Can you repeat each of the rows below word for word, with the pictures left out?

====

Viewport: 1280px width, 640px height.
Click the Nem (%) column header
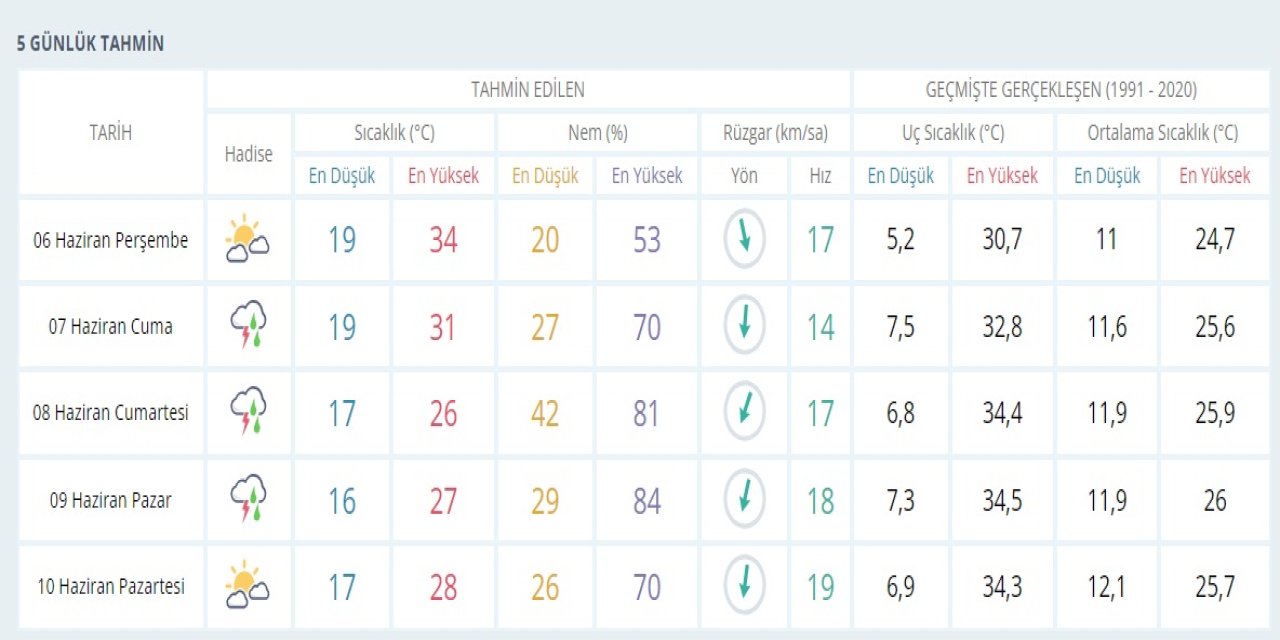click(x=597, y=133)
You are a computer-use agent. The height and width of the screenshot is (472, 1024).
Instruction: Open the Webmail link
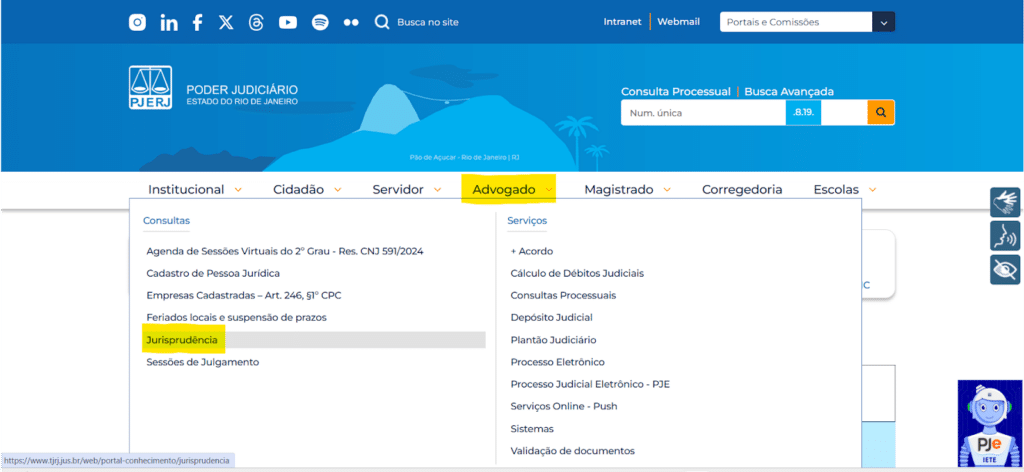coord(678,22)
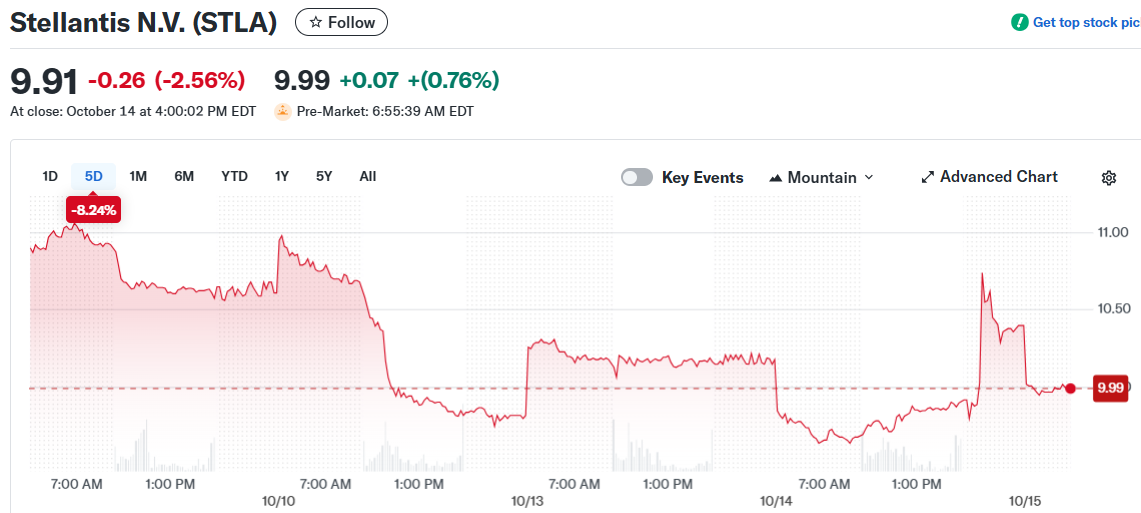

====

▸ In response
Viewport: 1280px width, 640px height.
Click the Nem (%) column header
click(x=597, y=133)
You are a computer-use agent. The height and width of the screenshot is (472, 1024).
Instruction: Open the Webmail link
coord(678,22)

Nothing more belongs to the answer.